_Instructions to follow_:
Reproduce the records word for word from the start through the line containing "pyautogui.click(x=675, y=60)", including that line.

(Items saved from a collection)
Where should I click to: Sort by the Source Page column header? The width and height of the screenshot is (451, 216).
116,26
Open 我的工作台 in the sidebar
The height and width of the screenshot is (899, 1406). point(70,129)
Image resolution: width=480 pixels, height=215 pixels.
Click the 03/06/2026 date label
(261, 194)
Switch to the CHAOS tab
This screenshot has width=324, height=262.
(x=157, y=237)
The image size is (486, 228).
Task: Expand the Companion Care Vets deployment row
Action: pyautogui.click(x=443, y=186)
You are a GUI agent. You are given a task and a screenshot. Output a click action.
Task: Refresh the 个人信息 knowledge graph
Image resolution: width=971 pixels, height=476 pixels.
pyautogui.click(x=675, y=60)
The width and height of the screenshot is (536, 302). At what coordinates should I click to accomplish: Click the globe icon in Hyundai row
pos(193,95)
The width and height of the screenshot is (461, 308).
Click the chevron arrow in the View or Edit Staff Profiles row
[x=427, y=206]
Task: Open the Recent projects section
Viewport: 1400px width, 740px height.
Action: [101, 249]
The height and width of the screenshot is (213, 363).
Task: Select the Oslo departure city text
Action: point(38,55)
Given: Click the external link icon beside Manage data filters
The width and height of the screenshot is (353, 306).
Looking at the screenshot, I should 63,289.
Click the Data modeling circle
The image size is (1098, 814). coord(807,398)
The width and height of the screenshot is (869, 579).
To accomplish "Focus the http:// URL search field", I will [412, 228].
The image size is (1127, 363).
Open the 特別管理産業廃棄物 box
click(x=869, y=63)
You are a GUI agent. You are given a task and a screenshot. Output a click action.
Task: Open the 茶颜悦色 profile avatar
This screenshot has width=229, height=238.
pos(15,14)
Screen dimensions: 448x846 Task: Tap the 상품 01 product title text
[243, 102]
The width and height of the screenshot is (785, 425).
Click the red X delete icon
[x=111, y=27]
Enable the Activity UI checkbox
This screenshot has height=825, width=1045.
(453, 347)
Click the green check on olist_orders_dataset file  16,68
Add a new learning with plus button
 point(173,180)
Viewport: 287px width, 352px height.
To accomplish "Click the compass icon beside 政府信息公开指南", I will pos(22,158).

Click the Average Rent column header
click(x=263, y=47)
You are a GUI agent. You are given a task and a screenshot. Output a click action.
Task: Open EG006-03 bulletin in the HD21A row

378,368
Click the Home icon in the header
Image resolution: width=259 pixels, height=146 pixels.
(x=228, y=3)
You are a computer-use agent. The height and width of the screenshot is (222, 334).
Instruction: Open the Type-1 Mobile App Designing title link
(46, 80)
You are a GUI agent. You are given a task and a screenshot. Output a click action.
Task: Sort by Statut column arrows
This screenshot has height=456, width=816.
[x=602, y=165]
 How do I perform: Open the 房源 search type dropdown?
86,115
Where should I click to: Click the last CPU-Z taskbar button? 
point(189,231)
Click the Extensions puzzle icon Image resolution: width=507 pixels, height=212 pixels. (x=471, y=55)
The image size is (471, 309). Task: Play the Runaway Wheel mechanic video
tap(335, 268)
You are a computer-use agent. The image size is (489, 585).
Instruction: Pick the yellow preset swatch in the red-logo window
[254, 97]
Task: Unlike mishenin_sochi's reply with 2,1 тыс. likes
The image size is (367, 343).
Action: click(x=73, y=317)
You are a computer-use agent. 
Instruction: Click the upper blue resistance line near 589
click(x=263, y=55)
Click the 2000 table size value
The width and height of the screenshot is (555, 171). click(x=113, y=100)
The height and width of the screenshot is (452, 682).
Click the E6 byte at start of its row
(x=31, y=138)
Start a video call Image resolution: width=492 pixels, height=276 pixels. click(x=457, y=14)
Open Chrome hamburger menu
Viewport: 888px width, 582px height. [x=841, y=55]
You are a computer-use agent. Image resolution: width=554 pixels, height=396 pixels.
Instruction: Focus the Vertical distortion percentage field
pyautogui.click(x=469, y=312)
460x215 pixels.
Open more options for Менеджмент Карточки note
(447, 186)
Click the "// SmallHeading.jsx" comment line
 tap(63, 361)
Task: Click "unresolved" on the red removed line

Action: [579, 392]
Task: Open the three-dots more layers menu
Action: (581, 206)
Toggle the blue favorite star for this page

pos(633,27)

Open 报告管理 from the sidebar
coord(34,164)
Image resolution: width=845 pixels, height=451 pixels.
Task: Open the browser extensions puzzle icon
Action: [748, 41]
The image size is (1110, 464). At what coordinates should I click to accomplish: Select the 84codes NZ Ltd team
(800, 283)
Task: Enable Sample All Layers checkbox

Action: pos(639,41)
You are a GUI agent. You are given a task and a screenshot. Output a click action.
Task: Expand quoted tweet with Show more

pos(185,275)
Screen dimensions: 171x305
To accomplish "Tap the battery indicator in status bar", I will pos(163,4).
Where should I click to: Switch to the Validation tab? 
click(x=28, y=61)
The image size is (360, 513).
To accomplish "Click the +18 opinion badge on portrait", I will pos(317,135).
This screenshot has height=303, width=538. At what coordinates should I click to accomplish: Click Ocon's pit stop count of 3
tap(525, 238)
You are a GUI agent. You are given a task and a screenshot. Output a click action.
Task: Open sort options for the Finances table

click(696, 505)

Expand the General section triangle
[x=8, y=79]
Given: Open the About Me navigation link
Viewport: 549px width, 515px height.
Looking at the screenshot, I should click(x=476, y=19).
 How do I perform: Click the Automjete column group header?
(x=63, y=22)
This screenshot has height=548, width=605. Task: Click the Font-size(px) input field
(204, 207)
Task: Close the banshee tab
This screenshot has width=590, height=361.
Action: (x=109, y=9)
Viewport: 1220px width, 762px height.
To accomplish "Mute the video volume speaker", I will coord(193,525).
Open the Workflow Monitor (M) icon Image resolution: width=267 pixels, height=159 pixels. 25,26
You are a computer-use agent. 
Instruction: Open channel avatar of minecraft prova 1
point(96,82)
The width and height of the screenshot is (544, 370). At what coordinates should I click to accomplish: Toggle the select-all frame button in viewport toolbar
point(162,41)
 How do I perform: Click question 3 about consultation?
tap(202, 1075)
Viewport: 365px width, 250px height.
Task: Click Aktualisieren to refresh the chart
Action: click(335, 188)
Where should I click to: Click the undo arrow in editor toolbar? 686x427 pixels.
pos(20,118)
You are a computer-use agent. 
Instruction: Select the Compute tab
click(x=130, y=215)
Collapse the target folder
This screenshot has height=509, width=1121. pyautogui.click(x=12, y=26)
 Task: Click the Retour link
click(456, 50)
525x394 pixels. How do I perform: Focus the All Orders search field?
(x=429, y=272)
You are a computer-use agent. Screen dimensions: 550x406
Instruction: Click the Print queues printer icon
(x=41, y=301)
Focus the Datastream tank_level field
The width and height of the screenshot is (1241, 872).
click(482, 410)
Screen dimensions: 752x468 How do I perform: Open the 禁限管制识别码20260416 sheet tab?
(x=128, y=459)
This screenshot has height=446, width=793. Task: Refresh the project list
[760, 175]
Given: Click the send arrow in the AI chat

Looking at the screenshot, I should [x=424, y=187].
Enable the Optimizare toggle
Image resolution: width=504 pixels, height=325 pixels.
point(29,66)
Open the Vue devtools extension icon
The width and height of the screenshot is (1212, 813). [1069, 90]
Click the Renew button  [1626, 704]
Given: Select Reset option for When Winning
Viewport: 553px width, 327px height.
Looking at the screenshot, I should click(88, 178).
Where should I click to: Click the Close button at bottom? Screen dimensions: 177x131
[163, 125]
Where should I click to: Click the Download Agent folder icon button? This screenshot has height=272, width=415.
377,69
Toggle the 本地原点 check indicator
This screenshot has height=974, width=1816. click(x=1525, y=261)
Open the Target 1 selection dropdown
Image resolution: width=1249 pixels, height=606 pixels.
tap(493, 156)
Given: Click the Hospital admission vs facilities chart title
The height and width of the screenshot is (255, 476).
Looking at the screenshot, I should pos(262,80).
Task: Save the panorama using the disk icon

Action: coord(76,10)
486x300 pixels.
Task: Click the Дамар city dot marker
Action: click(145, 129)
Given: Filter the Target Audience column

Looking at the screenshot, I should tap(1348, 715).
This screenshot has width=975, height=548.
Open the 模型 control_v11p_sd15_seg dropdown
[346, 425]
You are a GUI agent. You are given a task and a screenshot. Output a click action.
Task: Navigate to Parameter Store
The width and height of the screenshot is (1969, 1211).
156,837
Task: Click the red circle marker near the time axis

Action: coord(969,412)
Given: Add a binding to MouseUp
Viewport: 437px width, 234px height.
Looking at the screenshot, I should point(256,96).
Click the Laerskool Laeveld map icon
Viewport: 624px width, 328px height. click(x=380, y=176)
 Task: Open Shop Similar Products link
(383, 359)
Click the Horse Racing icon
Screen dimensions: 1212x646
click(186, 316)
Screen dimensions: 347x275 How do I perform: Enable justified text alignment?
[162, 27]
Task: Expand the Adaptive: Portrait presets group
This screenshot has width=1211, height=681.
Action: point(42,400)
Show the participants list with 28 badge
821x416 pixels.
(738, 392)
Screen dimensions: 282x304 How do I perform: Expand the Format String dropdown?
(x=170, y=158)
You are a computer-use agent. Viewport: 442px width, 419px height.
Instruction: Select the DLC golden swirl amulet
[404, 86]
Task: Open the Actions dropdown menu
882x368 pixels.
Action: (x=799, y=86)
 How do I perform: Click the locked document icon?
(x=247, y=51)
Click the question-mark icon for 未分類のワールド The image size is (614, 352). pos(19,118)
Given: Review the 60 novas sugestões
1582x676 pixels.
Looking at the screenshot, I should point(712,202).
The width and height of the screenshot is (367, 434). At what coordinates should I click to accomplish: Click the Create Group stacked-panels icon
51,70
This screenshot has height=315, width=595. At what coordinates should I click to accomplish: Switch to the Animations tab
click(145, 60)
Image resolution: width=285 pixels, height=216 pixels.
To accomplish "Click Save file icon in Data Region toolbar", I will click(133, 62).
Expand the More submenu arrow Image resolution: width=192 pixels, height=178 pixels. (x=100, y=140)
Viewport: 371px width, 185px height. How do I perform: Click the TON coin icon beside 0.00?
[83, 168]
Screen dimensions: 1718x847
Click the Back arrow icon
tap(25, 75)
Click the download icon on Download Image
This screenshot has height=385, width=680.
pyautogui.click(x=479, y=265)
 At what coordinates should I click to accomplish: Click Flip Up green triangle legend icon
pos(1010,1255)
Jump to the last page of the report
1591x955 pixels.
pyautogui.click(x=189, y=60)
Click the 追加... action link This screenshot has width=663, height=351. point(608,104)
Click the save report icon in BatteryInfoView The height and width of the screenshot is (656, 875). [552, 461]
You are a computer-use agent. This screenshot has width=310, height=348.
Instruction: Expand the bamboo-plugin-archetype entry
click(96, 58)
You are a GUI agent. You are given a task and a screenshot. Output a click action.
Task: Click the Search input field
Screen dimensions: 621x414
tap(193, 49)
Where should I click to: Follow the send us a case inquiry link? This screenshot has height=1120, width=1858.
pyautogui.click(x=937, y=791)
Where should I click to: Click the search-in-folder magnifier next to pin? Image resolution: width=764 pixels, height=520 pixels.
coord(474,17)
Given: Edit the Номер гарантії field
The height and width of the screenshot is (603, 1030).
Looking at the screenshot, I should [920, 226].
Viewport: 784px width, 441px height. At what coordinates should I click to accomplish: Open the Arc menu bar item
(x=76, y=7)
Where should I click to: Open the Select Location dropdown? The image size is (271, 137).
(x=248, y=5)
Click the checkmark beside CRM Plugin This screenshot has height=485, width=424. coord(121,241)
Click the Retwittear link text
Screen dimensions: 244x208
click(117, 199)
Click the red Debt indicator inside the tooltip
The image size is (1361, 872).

_Exercise solution_:
Where should I click to: Sort by the Source Page column header? The width and height of the screenshot is (451, 216).
116,26
Open 我的工作台 in the sidebar
The height and width of the screenshot is (899, 1406). point(70,129)
Image resolution: width=480 pixels, height=215 pixels.
Click the 03/06/2026 date label
(261, 194)
Switch to the CHAOS tab
This screenshot has width=324, height=262.
(x=157, y=237)
The image size is (486, 228).
Task: Expand the Companion Care Vets deployment row
Action: pyautogui.click(x=443, y=186)
You are a GUI agent. You are given a task and a screenshot. Output a click action.
Task: Refresh the 个人信息 knowledge graph
Image resolution: width=971 pixels, height=476 pixels.
pyautogui.click(x=675, y=60)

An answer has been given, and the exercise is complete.